> **Aim**:
Number the lines of the records below as a list, beginning with the line that contains "Task: Disable Visualizza" and continuing through the end of the records, and skip any blank lines. Leave the pictures out of your list.

Word and element location records

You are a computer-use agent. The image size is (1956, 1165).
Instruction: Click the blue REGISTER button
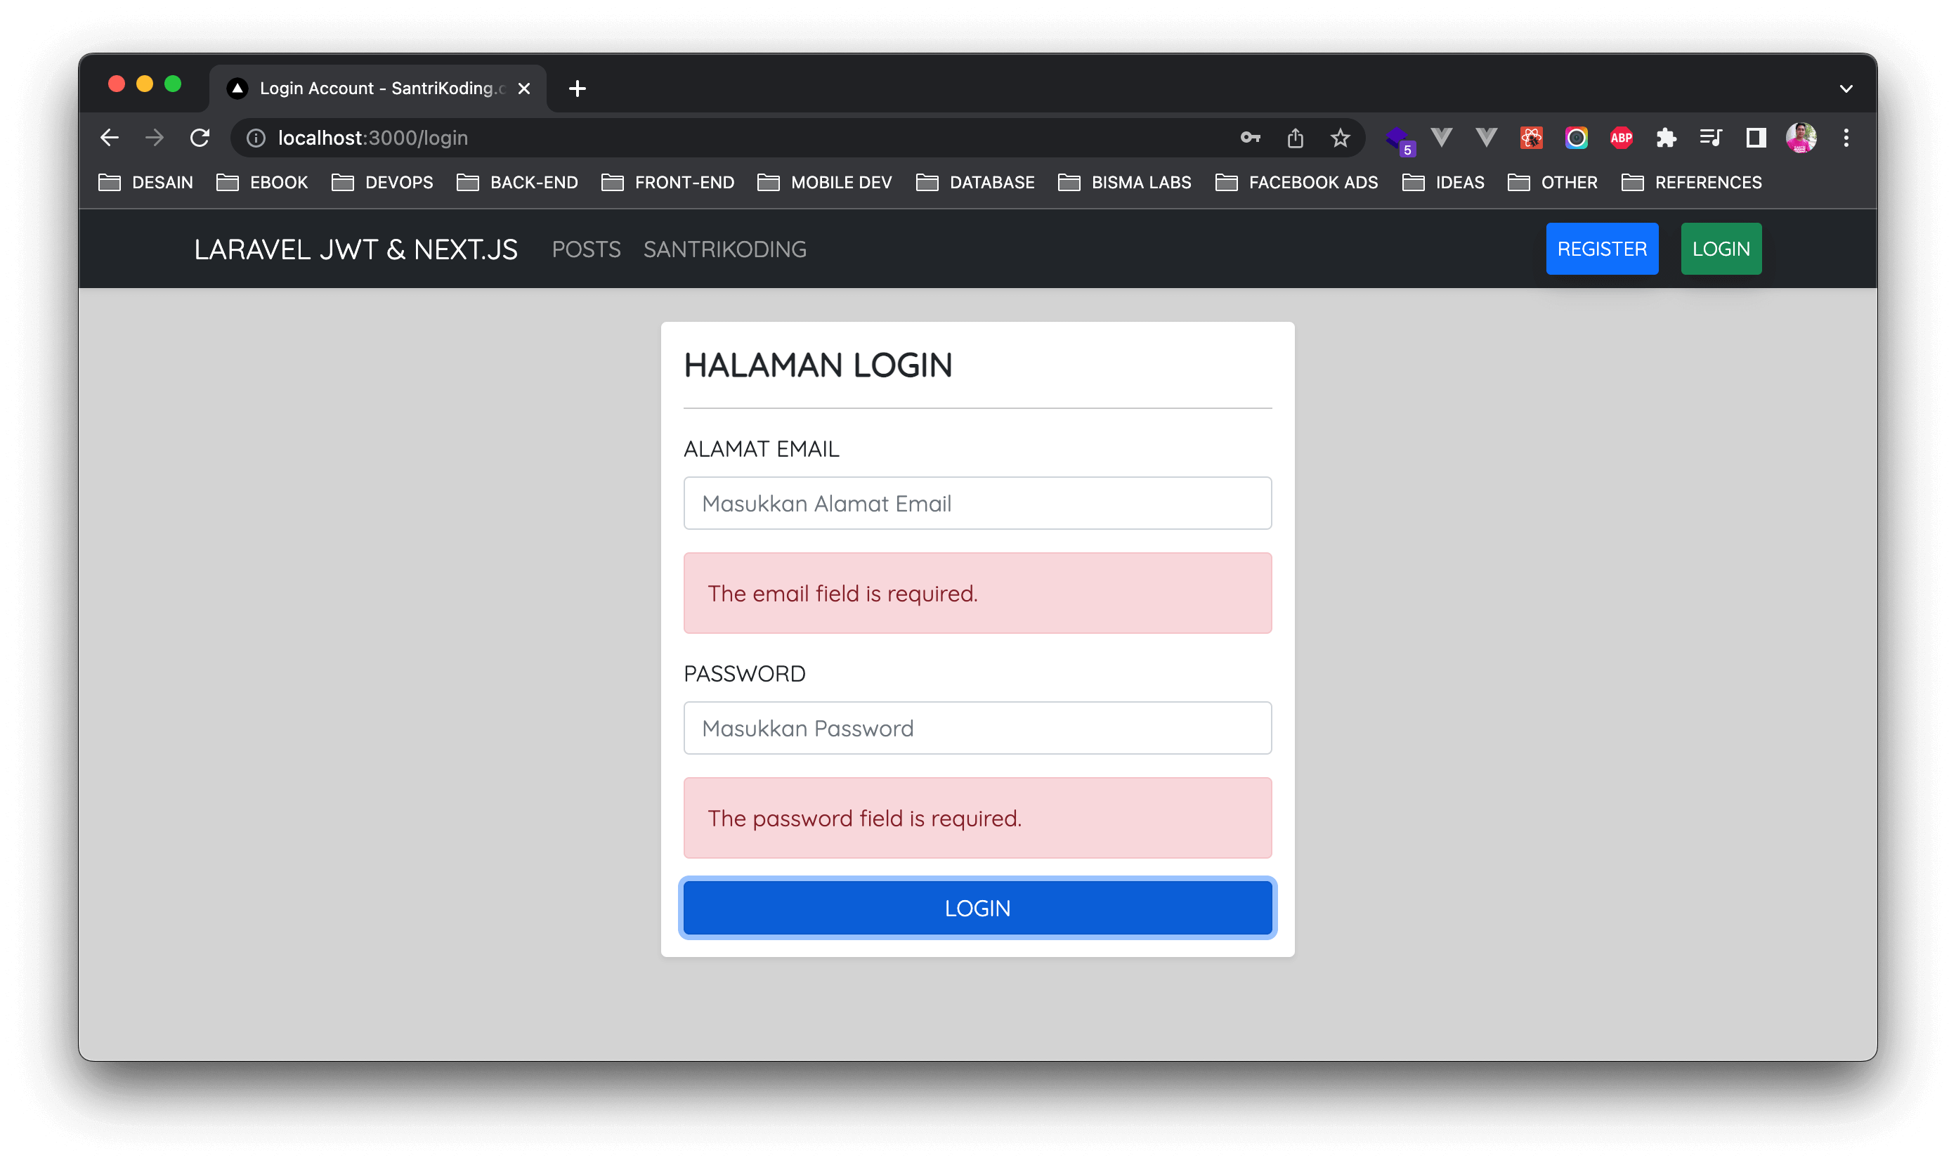(1601, 249)
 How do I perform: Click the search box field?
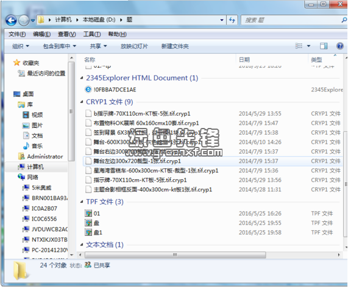click(292, 20)
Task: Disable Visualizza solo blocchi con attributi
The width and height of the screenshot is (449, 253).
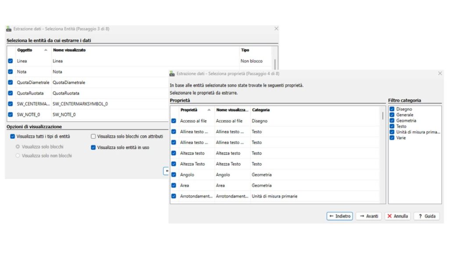Action: click(x=93, y=136)
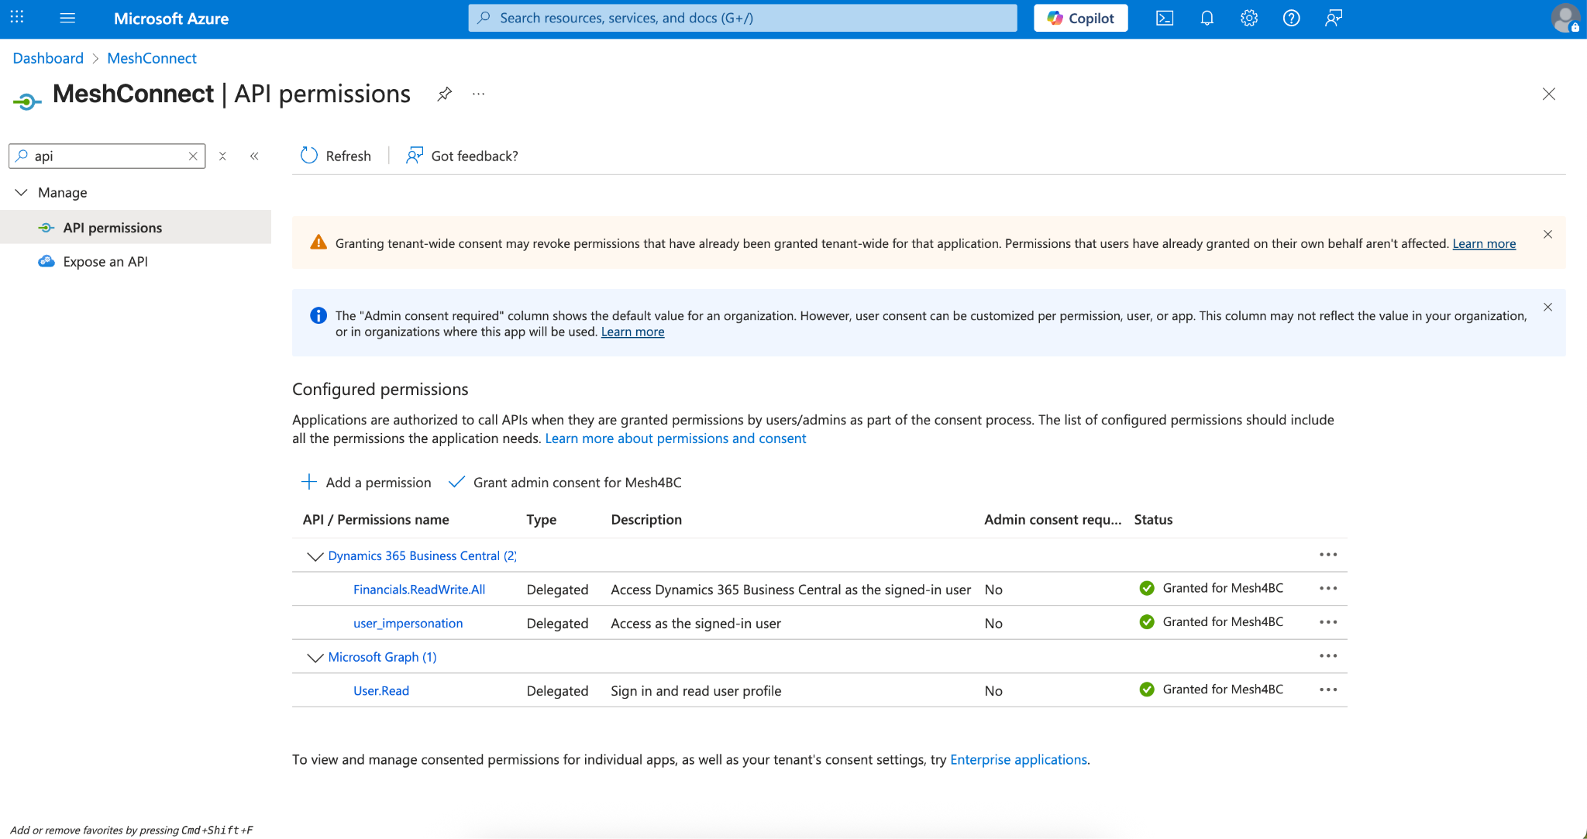Open Cloud Shell from the top bar
The height and width of the screenshot is (839, 1587).
[x=1165, y=18]
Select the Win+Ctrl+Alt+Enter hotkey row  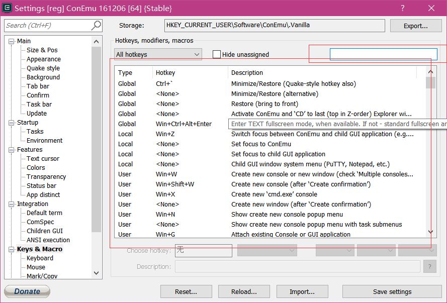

> **Exercise result**:
1. Task: Disable Visualizza solo blocchi con attributi
2. The width and height of the screenshot is (449, 253).
3. Action: click(x=93, y=136)
4. Open Cloud Shell from the top bar
5. The height and width of the screenshot is (839, 1587).
6. [x=1165, y=18]
7. Select the Win+Ctrl+Alt+Enter hotkey row  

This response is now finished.